7 oil workers found alive in Gulf of Mexico
Sunday, September 11, 2011
VERACRUZ, Mexico (AP) — Seven of 10 oil workers missing in the Gulf of Mexico were found alive Sunday after three days at sea, according to Mexico's state oil company.
Petroleos Mexicanos said in the statement that two bodies also were found but have yet to be identified and one worker remains missing.
The survivors were four Mexicans, two Americans and a worker from Bangladesh, the statement said. They were found 51 miles (82 kilometers) off the coast of the gulf state of Campeche.
The employees of Houston-based Geokinetics Inc. called for help Thursday afternoon after evacuating to an enclosed life raft in the middle of Tropical Storm Nate, which disabled their vessel, a liftboat called the Trinity II.
Nate weakened to a tropical depression Sunday over Mexico's Gulf coast, where officials opened shelters as a precaution but said the storm was having little impact.
Nate made landfall as a tropical storm on Sunday north of Barra de Nautla in the state of Veracruz, where Gov. Javier Duarte said there were no reports of damage or injuries and rivers remained below risk level.
The U.S. National Hurricane Center in Miami said that by Sunday evening Nate had weakened to a depression with 35 mph (55 kph) winds and was expected to dissipate by Monday.

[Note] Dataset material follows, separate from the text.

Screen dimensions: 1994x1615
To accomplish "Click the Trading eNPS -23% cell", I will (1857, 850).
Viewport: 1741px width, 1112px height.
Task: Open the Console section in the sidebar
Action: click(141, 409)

Pemex and the Mexican navy led the search by air and sea, which intensified Saturday as the storm moved west toward the coast of Veracruz. A dozen fishermen who disappeared aboard two shrimp boats on Friday in the gulf during the storm.
The Trinity II, a 94-foot (29-meter), 185-ton liftboat, can lower legs to the sea floor and then elevate itself above the water level. This one was being used as a recording vessel and housing for the crew, and it was in waters about 25 feet (8 meters) deep.
Geokinetics spokeswoman Brenda Taquino said the life raft was a sealed capsule containing enough food and water to last several days.
On Sunday evening, Nate's center was located about 30 miles (50 kilometers) south-southwest of Tuxpan, Mexico and was moving west-northwest at 8 mph (13 kph).
Of more than 2,200 shelters set up in Veracruz state, only two were in use, housing little more than 50 people, civil protection authorities said. In the city of Antigua, Mayor Arturo Navarrete told radio station XEU that there was light rain and very little wind.
In the Caribbean on Sunday, Tropical Storm Maria was centered about 105 miles (170 kilometers) northeast of San Juan, Puerto Rico, with winds that had strengthened to 60 mph (95 kph). The hurricane center said it was moving northwest at about 10 mph (17 kph), toward the open Atlantic.
Residents in the Virgin Islands and Puerto Rico said they were relieved that Maria was not stronger and its heavy winds were well north of the islands.
"What storm? It didn't hit us," said Karen Freeman, a resident of Tortola in the British Virgin Islands. She had bought a $250 generator in advance of the storm, but now was hoping to get a refund.
In Puerto Rico, where there were no reports of any damage or flooding from Maria, 43-year-old Laura Melendez said she had been worried about the storm's potential impact on the U.S. territory, which is still trying to recover from Hurricane Irene, which barreled through the region in late August, killing at least eight people.
"Irene was a bad one. My family lost electricity at home for five days. We had no running water," she said during a Sunday afternoon phone interview from the capital of San Juan.